Pictures in the data should be dropped; transcribe exactly the lines from the one that has "Where should I" through the one that has "You are a computer-use".

(Extracted material begins)

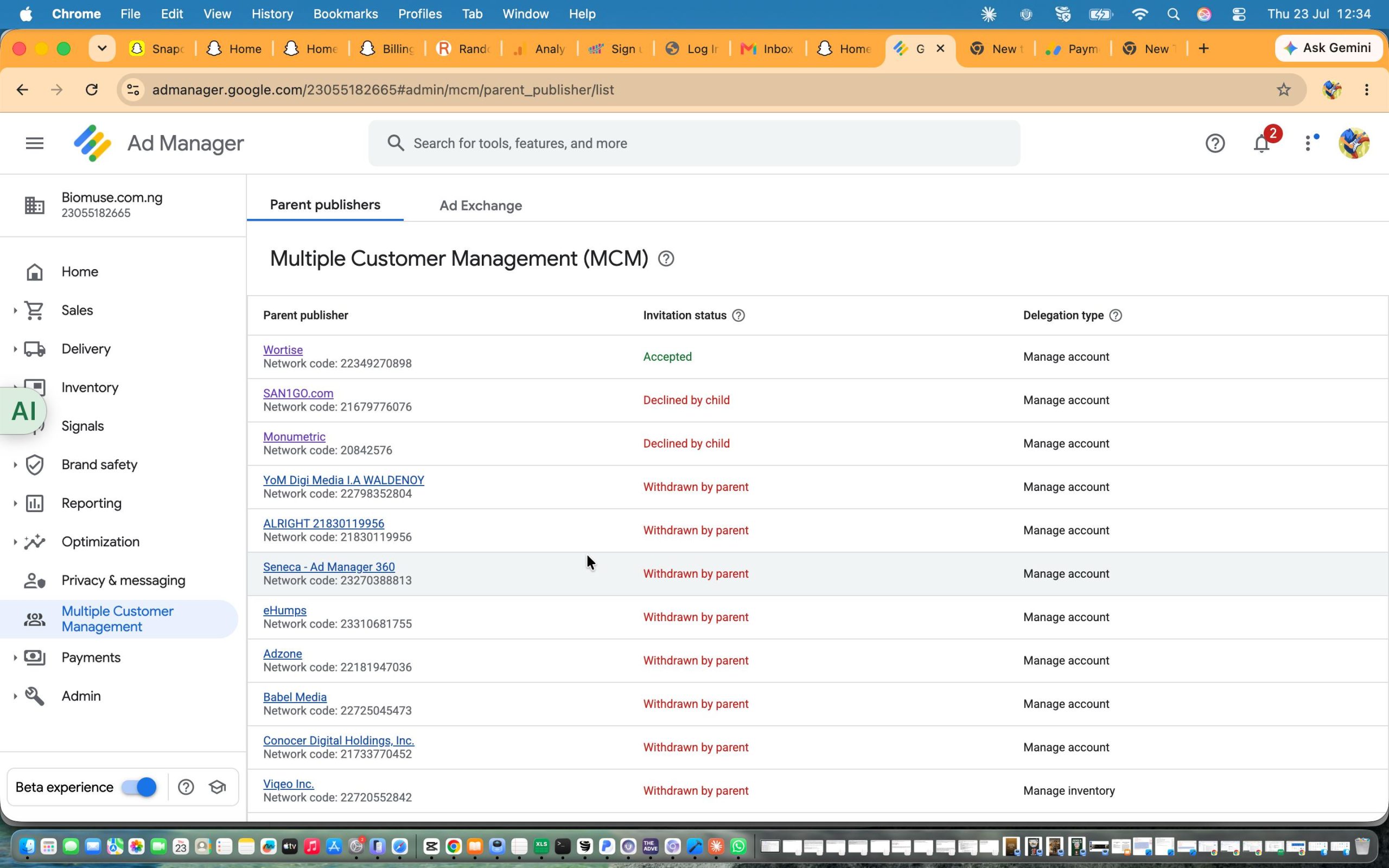This screenshot has height=868, width=1389.
Task: Bookmark this page with the star icon
Action: click(1283, 90)
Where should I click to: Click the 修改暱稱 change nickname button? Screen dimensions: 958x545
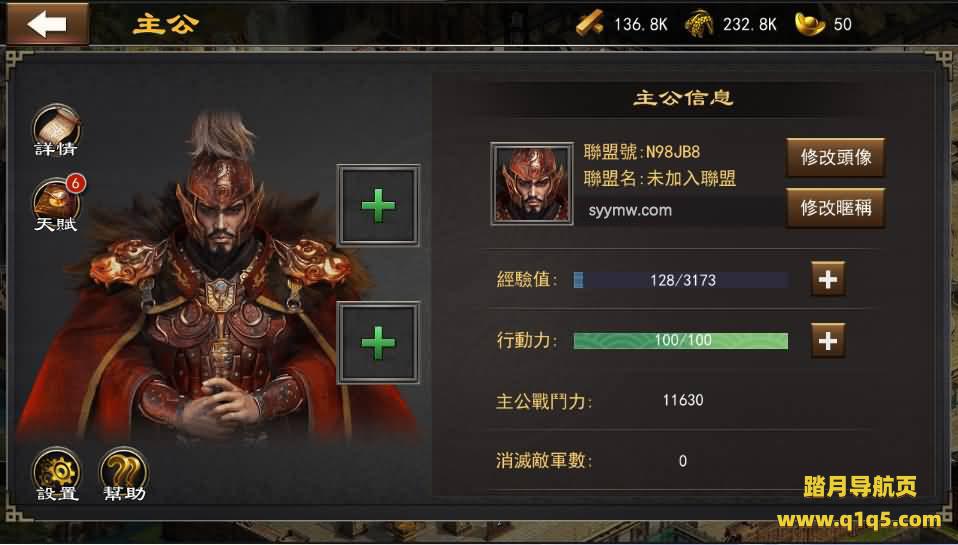[x=835, y=208]
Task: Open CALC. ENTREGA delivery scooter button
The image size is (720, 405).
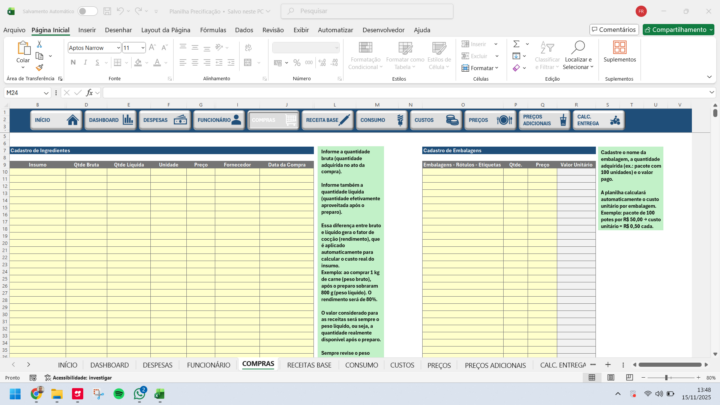Action: point(598,120)
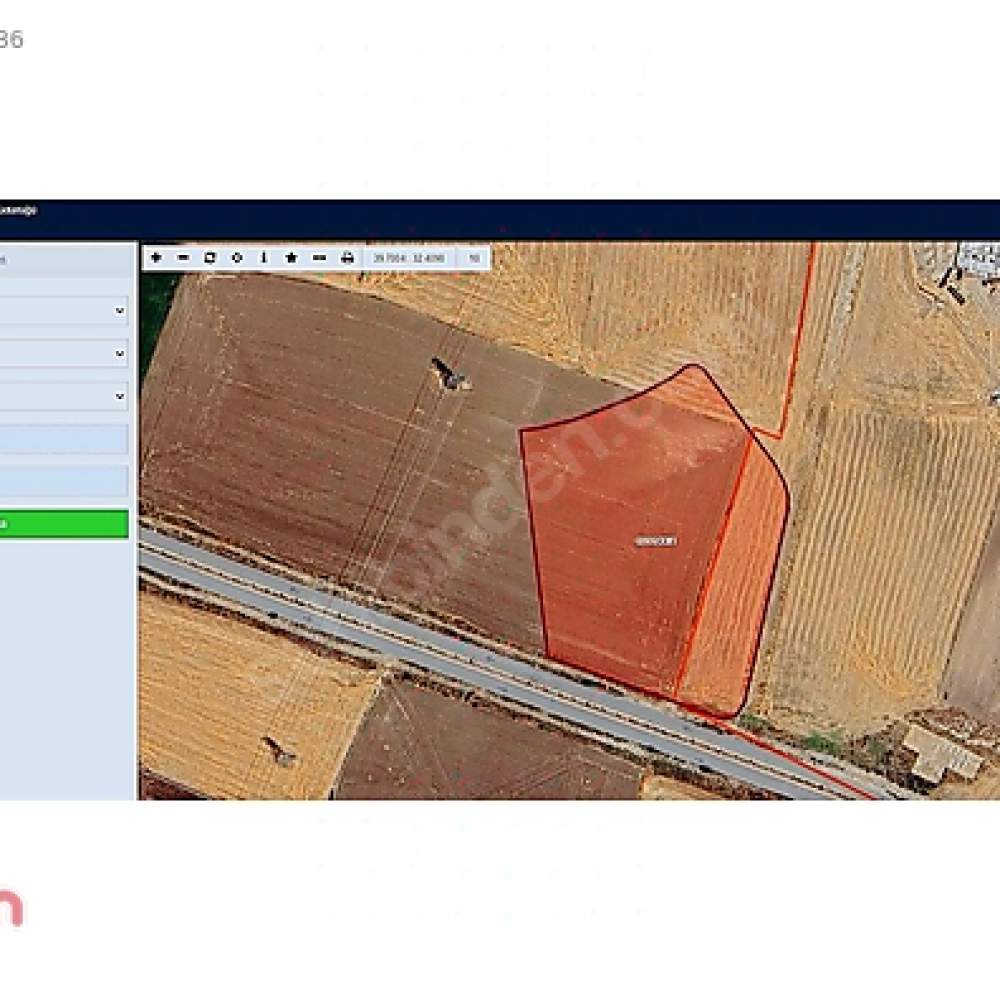Screen dimensions: 1000x1000
Task: Click the green search button
Action: (62, 524)
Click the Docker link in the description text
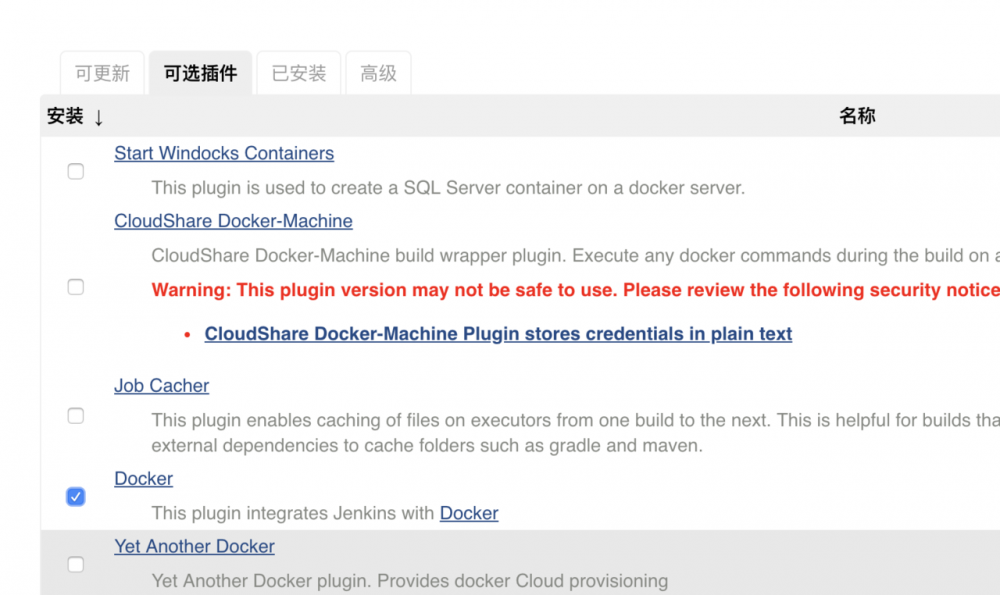This screenshot has width=1000, height=595. 468,513
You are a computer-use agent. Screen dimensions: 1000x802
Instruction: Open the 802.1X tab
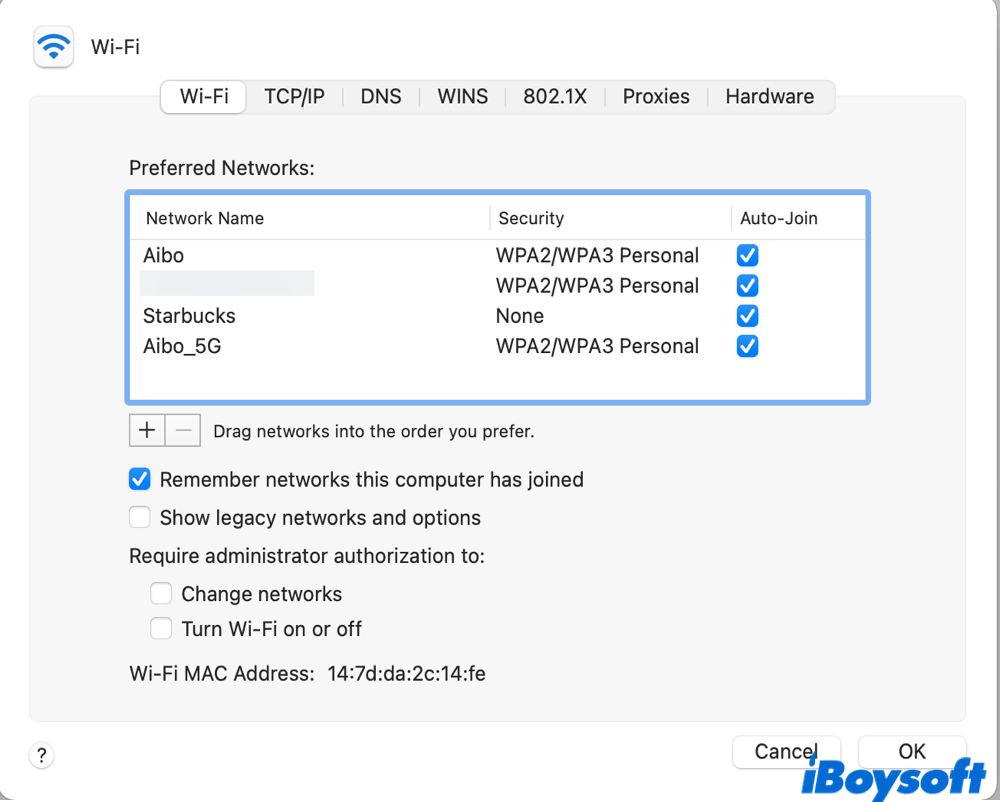(x=555, y=97)
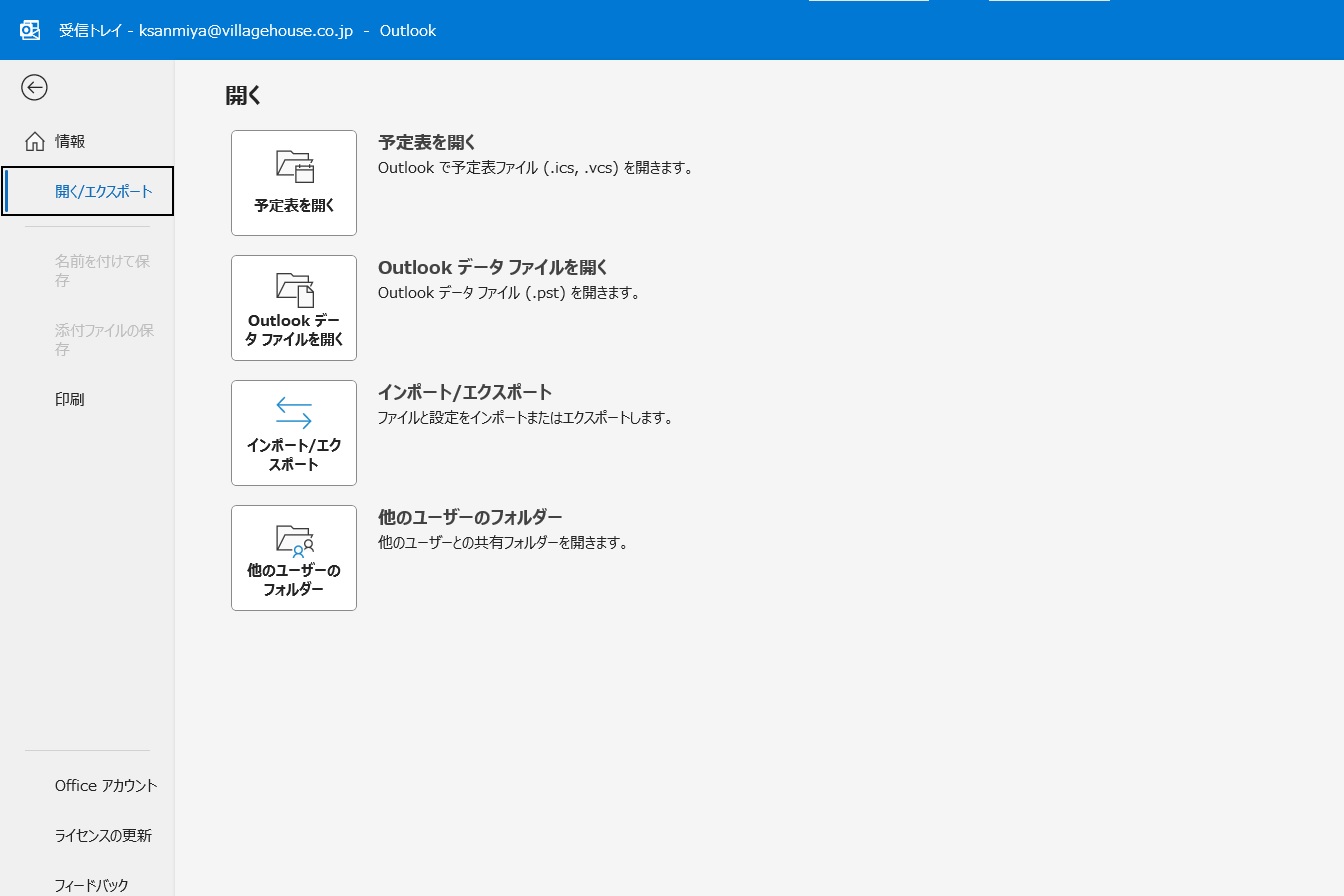Click the home icon beside 情報
This screenshot has width=1344, height=896.
coord(35,141)
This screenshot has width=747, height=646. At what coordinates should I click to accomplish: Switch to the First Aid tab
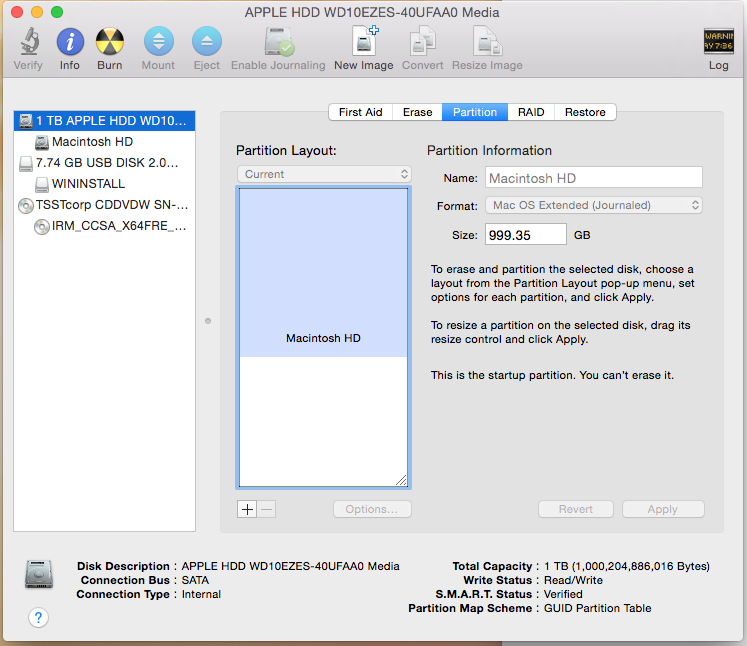(360, 112)
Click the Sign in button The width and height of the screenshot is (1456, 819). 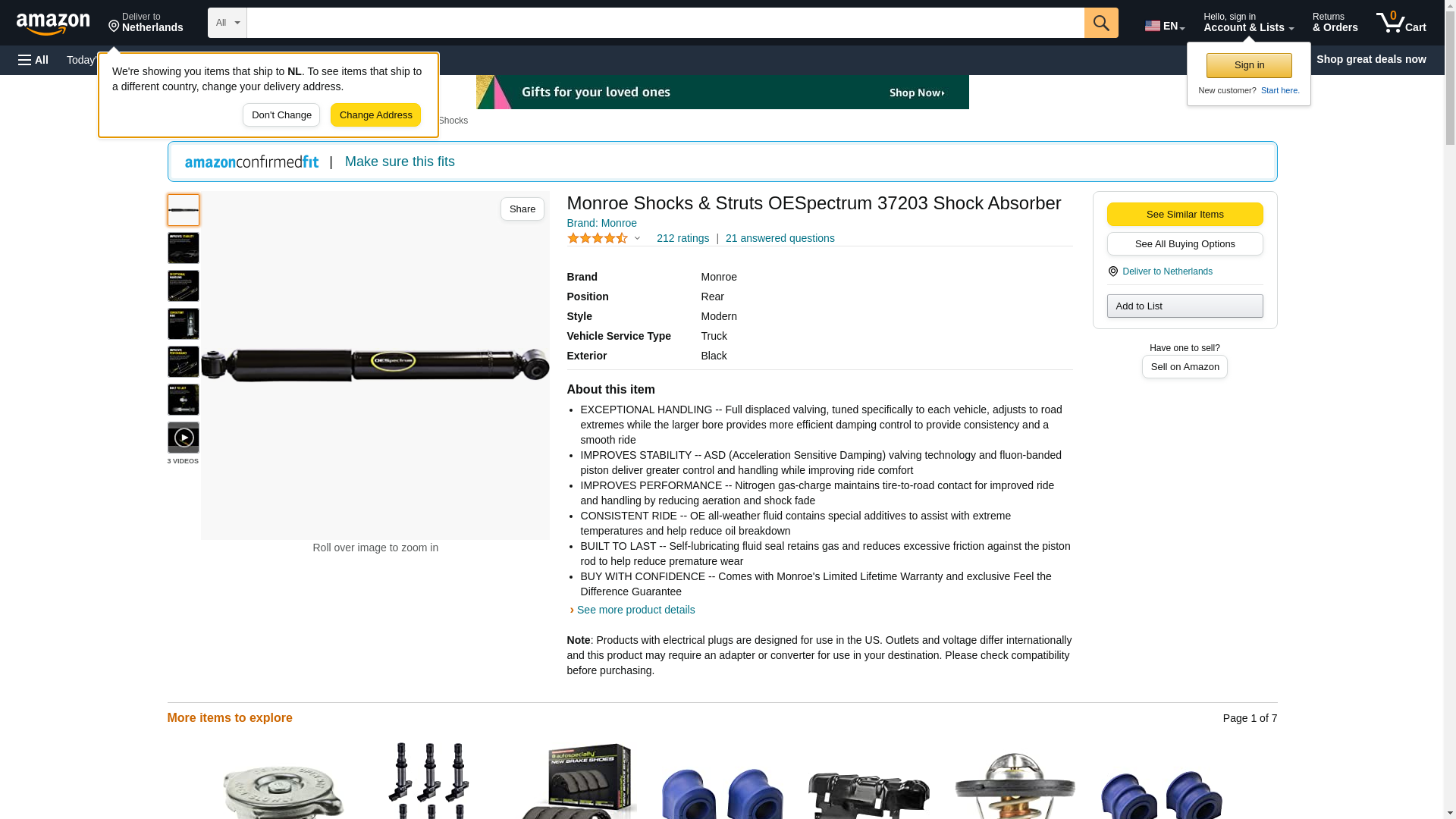(x=1248, y=65)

(Extracted material ends)

> _Exercise solution_
Where should I click to: Click the 修改暱稱 change nickname button? Screen dimensions: 958x545
[x=835, y=208]
Task: Open CALC. ENTREGA delivery scooter button
The image size is (720, 405).
Action: point(598,120)
Screen dimensions: 1000x1000
Task: Click the green search button
Action: (62, 524)
Click the Docker link in the description text
This screenshot has width=1000, height=595. 468,513
You are a computer-use agent. Screen dimensions: 1000x802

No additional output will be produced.